But now New in Chess announce the arrival of Football & Chess: Space, Timing and the Similarities Between Cruyff and Capablanca, by Adam Wells. Here's the top and tail of the editorial description:
Why are football and chess 'beautiful games'?
Why do football commentators use so often chess terms to describe a football match?
Do top football coaches read the pitch as a chess player reads the board?
What is the connection between Jose Mourinho's defensive cunning and Grandmaster Wilhelm Steinitz's 'principles of defence'?
... Readers will see how chess can be a pulsating, dynamic game, whilst appreciating that football shares much of the mystery and structural beauty of the world's greatest board game.
Well, I told you right at the kick-off of this post that I just don't buy it, and my initial position remains - I'm just not going to buy it; to me, the very idea is as much an own goal as Fool's Mate is. Or, I wonder, do readers think that am I blowing the whistle too early on this idea, prematurely resigning myself to dismissing it? After all, the two played together on this very blog ever so recently...
Maybe, maybe not. Anyone tempted to take a long-shot and gambit their cash on the book?
PS. Connoisseurs of publishing industry intrigues will note that the book is published by Hardinge Simpole, yet their website currently seems to deny all knowledge.
10 comments:
Well, as football and chess are the two subjects which I've consistently been paid to write about*, I imagine I ought to read it. Though if it starts drawing parallels too closely or too crudely I shall put it down pretty quickly.
I haven't time to read the book but
from now on ( to be a good sport )I will only play chess when wearing boxing gloves and football boots.
Football is like chess - do me a favour.
Actually my chess is more like skiing, down hill all the bloody way.
David Bentley
Chess, Swiss Toni writes, is very much like making love to a beautiful woman.
I did read a Leonard Barden column once where he started comparing the position to a football game (and not a chess game as I wrote previously).
Very unusual for a journalist to compare a chess game to a chess game.
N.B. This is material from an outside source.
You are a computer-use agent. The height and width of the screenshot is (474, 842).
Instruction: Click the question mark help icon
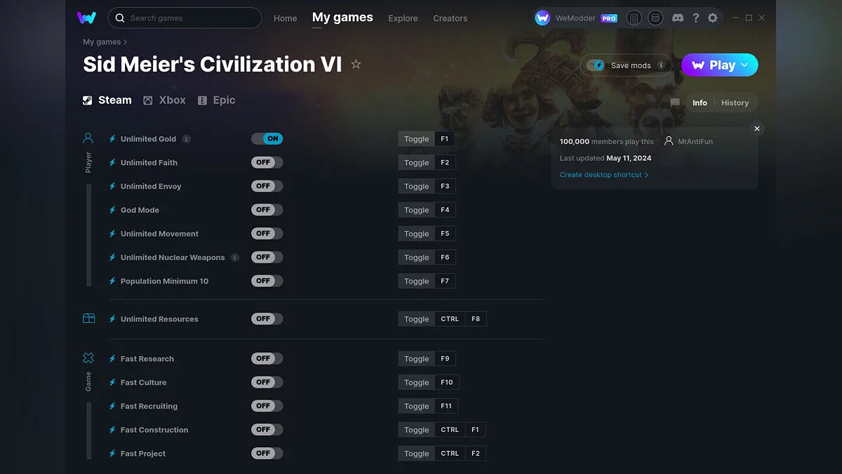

Out of the box stuff!
Chess, D'Angelo writes, is very much like
dealing drugs
It's like a box of chocolates.
You're always choosing the wrong one.
Chess is like a bowl of All-Bran. You wake up in the morning and it's there!
A little note; according to amazon the book has a different subtitle, viz Football and Chess: Tactics Strategy Beauty.
Here is an analogy involving chess I do actually like:
"Debating creationists on the topic of evolution is rather like trying to play chess with a pigeon; it knocks the pieces over, craps on the board, and flies back to its flock to claim victory."